Be smart, be patient and remember, you cannot undo some of the decisions you make in the near future.

Stretch


----------



## Pepper123 (Nov 27, 2012)

Until you have spent Christmas, birthdays, etc away from your kids, you don't really understand what you are giving up here. 

Something made you get down on one knee and ask her to marry you... what was it? She must have some rather redeeming qualities other than intelligence. 

You say that she has subpar parenting skills, and yet you have good kids - the byproduct of her "lackadaisical" skills as their primary caregiver. 

Have you ever heard of the saying that marriage is like a box... completely empty until you put something into it? You get out of marriage what you put into it. So if the relationship is faltering the onus of such lies as much on you as it does her. Have you tried discussing this with her at all? 

Kids are no reason to stay in a miserable marriage... but if mine had even been okay I'd have done what I could to save it. But then again, I know what it feels like to wake up on Christmas morning to an empty home.


----------



## okeydokie (Sep 10, 2008)

I'm in a similar spot with my wife. I just don't feel strongly for her anymore, am not attracted to her and don't care to be around her.

We have been married 24 years, three teenagers that are good kids and we both love them dearly. My wife has been a SAHM for 16 years but her priorities are askew.

She has changed a lot, isn't any fun anymore, is a taskmaster and a major pack rat, she keeps appearance less than desirable and has a few minor hygiene issues. She is probably depressed, OCD and has had a few minor health issues. She doesn't care much for sex and I think the hygiene issues are there to repel me....ahem. Anyway, my choice to stay is purely a matter of finance and convenience, my last child is 14, I can wait a little longer.

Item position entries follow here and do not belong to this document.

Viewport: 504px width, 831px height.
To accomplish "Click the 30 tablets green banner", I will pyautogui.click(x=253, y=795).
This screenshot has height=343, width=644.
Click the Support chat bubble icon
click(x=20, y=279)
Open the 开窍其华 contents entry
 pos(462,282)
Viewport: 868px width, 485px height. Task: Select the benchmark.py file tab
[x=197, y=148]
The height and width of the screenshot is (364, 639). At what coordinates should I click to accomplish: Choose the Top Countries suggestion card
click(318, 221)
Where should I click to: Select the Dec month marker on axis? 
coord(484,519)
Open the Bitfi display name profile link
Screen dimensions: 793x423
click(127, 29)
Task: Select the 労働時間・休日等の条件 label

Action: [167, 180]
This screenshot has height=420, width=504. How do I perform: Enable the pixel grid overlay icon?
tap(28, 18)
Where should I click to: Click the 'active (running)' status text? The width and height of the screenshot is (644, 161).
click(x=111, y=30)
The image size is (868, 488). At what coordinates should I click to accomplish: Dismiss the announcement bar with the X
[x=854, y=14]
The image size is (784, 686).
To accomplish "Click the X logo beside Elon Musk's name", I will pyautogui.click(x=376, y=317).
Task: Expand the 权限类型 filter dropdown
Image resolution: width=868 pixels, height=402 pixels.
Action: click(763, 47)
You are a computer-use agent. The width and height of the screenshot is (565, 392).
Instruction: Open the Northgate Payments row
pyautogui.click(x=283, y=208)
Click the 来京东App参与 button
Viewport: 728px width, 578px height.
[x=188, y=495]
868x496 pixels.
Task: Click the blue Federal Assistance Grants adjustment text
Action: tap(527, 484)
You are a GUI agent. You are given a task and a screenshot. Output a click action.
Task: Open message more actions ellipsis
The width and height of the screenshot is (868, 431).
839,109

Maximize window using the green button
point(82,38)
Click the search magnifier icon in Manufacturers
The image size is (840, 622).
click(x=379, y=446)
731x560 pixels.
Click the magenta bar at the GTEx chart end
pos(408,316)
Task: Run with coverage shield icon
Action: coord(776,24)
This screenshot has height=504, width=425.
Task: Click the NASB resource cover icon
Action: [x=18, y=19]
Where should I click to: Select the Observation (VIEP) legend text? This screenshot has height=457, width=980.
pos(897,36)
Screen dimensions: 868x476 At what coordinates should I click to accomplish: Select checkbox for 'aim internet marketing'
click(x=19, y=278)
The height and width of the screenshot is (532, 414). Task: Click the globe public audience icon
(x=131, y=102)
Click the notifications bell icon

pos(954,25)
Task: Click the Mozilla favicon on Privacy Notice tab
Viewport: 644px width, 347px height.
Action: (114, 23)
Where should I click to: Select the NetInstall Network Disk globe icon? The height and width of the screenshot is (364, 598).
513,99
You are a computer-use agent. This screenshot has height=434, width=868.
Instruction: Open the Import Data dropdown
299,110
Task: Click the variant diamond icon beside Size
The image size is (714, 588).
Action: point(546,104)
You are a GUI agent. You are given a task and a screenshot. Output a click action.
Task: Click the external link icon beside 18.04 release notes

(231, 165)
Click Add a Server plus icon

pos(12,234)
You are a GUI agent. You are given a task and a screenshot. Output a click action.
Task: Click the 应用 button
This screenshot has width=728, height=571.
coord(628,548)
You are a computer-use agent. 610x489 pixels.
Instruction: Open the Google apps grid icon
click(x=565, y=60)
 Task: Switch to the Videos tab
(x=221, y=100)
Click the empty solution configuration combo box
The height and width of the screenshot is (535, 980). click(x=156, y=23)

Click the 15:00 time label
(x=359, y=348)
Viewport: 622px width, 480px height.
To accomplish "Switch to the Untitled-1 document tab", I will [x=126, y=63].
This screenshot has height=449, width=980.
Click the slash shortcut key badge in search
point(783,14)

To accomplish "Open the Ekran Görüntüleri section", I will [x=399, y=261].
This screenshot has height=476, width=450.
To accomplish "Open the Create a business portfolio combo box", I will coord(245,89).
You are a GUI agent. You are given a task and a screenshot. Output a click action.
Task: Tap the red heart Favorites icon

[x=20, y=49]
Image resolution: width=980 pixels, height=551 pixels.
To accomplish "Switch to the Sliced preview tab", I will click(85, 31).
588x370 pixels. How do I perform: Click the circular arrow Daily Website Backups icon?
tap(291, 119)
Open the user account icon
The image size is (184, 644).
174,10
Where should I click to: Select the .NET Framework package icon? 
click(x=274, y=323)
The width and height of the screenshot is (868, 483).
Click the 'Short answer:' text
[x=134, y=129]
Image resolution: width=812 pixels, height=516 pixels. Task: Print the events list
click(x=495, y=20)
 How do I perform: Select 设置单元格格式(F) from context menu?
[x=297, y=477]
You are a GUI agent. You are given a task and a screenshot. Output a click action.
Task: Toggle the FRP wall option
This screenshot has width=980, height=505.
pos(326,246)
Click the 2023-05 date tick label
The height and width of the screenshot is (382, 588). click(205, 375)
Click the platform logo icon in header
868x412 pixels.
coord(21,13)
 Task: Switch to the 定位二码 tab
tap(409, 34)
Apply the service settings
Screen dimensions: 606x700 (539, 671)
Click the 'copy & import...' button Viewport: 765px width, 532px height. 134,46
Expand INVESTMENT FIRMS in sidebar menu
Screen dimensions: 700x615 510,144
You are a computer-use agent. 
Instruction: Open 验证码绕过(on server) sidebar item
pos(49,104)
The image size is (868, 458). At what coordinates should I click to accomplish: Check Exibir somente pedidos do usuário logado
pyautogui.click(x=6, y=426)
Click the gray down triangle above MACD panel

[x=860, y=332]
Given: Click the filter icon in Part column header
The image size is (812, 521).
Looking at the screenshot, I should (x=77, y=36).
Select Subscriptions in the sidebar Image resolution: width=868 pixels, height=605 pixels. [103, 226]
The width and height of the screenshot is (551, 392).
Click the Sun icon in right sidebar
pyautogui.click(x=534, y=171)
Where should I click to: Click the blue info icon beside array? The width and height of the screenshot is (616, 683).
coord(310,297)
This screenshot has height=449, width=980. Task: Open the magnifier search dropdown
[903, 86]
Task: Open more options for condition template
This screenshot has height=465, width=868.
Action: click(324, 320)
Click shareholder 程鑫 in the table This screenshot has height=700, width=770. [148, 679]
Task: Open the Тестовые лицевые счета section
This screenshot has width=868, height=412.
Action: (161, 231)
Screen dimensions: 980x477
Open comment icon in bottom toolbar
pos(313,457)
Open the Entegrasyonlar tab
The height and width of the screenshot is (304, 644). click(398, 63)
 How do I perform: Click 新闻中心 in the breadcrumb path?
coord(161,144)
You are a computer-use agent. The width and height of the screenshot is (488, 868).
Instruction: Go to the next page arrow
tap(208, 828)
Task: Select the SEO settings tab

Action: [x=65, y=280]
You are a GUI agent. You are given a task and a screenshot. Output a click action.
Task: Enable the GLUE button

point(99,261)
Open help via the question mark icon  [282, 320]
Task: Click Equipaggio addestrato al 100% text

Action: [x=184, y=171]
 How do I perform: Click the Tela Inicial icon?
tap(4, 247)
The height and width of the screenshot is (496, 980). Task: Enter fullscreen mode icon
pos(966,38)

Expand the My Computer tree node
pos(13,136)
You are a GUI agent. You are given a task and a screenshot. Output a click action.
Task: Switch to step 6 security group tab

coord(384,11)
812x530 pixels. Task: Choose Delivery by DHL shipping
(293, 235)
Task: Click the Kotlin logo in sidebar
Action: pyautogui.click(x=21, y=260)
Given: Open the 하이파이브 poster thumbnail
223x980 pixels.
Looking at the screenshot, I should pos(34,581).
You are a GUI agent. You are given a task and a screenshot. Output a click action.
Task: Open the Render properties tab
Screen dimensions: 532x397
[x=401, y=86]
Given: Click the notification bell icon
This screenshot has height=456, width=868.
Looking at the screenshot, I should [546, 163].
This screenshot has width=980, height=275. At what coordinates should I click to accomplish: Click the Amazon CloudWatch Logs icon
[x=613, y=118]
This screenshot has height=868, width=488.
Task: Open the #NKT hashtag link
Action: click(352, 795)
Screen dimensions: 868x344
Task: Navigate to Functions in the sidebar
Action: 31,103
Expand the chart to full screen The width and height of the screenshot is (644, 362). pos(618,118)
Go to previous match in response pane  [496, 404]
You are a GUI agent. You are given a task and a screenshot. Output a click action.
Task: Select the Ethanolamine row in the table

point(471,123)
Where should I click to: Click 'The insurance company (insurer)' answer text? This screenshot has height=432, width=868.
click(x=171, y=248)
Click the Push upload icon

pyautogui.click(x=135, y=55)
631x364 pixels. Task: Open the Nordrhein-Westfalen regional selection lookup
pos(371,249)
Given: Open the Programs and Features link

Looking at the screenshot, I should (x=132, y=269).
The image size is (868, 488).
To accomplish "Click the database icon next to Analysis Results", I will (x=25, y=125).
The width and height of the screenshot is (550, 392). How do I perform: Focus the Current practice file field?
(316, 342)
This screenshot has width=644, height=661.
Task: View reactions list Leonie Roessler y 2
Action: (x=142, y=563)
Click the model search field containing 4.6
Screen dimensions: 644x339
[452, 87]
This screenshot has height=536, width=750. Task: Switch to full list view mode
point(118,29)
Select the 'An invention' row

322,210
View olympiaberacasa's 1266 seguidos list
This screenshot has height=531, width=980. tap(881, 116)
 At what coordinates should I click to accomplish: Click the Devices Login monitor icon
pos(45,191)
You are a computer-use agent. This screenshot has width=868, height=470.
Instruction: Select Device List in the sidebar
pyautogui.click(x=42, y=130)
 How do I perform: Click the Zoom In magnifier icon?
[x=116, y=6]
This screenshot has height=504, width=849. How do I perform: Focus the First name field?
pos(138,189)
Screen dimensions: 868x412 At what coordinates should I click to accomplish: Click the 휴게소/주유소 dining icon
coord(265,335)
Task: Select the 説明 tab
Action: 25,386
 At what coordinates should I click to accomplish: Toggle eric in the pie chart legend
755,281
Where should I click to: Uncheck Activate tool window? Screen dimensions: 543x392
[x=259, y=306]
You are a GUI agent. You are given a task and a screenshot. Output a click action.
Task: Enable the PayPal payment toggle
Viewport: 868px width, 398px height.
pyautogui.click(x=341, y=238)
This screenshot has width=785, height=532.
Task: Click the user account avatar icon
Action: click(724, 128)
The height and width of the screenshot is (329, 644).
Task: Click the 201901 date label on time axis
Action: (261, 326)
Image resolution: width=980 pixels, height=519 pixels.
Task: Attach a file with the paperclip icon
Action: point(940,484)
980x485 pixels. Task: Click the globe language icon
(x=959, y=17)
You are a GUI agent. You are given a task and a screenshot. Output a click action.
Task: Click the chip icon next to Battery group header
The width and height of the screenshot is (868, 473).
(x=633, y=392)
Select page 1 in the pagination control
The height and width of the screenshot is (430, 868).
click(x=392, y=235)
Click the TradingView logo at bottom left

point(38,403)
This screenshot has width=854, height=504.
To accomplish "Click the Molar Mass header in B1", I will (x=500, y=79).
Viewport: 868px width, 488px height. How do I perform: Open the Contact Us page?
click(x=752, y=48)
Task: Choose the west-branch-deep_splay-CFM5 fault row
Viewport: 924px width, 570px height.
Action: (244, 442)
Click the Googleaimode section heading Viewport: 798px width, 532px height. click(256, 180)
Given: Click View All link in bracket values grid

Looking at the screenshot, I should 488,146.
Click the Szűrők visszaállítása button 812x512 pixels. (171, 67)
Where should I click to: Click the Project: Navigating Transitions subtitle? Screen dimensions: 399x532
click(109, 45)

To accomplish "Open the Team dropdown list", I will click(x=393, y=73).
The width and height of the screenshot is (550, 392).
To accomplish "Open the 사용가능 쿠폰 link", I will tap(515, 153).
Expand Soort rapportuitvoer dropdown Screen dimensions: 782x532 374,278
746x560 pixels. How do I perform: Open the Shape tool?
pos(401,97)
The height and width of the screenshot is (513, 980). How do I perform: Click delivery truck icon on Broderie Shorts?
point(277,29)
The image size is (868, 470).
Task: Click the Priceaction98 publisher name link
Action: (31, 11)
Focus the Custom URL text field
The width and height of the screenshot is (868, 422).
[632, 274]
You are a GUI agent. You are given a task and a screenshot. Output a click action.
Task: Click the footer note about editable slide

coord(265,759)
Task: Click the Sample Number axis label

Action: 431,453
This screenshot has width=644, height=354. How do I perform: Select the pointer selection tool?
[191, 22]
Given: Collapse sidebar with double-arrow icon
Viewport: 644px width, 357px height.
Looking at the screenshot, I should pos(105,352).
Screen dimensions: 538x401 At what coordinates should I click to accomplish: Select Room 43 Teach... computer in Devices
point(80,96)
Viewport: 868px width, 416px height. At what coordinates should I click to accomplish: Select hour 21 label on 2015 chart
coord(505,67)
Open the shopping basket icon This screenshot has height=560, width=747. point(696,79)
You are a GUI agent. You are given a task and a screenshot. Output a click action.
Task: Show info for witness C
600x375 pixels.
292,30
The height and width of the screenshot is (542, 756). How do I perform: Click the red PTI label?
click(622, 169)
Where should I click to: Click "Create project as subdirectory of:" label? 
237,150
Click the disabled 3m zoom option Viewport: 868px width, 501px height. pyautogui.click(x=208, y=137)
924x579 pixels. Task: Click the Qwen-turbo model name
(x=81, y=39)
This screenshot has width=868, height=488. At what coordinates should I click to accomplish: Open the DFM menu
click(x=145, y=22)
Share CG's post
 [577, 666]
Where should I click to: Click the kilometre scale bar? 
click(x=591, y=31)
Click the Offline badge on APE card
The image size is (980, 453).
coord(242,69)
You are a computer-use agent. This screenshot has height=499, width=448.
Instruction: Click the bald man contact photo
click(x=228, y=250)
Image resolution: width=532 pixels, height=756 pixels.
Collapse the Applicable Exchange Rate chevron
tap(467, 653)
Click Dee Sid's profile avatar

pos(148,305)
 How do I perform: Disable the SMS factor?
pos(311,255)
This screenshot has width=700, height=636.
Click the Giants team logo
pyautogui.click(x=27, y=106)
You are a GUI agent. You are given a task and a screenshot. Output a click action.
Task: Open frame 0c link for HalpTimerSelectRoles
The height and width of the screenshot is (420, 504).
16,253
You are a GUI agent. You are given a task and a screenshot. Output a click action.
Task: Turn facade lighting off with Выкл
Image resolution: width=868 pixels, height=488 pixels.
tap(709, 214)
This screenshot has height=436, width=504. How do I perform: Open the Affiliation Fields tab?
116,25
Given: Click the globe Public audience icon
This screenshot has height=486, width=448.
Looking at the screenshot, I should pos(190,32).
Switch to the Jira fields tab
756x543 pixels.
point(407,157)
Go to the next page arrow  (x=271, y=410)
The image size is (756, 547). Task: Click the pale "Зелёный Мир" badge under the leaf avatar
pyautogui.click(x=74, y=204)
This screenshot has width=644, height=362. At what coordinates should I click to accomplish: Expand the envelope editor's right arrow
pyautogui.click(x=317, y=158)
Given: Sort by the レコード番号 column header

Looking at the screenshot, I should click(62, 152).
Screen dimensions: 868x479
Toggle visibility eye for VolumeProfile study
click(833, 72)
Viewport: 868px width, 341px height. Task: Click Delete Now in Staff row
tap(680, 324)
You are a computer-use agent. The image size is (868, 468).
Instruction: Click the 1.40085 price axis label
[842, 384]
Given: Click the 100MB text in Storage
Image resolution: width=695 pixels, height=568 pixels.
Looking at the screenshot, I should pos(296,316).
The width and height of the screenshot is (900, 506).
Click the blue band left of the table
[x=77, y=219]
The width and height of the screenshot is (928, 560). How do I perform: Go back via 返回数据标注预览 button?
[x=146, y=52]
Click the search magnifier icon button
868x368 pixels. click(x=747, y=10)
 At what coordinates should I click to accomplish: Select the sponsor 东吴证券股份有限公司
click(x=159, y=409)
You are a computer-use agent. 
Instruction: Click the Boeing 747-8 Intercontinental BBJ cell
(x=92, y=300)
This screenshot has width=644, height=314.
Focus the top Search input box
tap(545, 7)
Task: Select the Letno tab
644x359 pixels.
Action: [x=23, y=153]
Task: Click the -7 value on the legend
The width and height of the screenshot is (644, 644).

You will know when it's finally time to end it


----------



## wilson (Nov 5, 2012)

It sounds like if you were in a job that you no longer liked. Maybe when you were young the job was exciting and new, but over time the job/you/both have changed and you don't enjoy it anymore. So you're wondering if you should stay, because you're comfortable in the role and the job has good benefits, or leave and try to find something which makes you happy again. But maybe if you leave, you won't find something better and you'll regret leaving. It's hard to know. 

Since you have a 13-year-old, I would suggest you commit to sticking it out until he's at least 16. The middle-school ages are really tough on kids and events can have long-lasting emotional impacts. By 16, he'll be more mature and independent and will be better able to handle a divorce.

Bring up your issues with your wife, but don't expect her to change into a new person to meet your needs. Likely, you wouldn't do the same for her. But, hopefully, you can work together so that things are better in the short term and you can see where it leads. Speaking with a marriage counselor could be beneficial in your situation.


----------



## lost soul (May 20, 2009)

Stretch said:


> I can tell you this my friend and be extremely patient and careful as you decide your direction.
> 
> My wife of 22 years got that I am not happy bug and she left being very firm about me not getting my hopes up for R.
> 
> ...


 :iagree:


----------



## Fordsvt (Dec 24, 2010)

Well said Stretch....very well said


----------



## Keenwa (Oct 26, 2013)

The first step before making any rash decisions (I have been going through this) is to do Marriage counselling and individual counselling. There are probably a lot of things going on under the surface that you need to discover before you can make such a big decision. People can change, feelings can change. I've been doing IC and MC for a year now. I'm not saying we are staying together, but the year's work has really opened my eyes and his. We are better parents, communicate better, etc… there is still not much between us, but we have "aired our dirty laundry" and it's a much more honest place to operate from.

If you've stopped communicating or perhaps never did, then it really helps to hear where your partner is in all of this.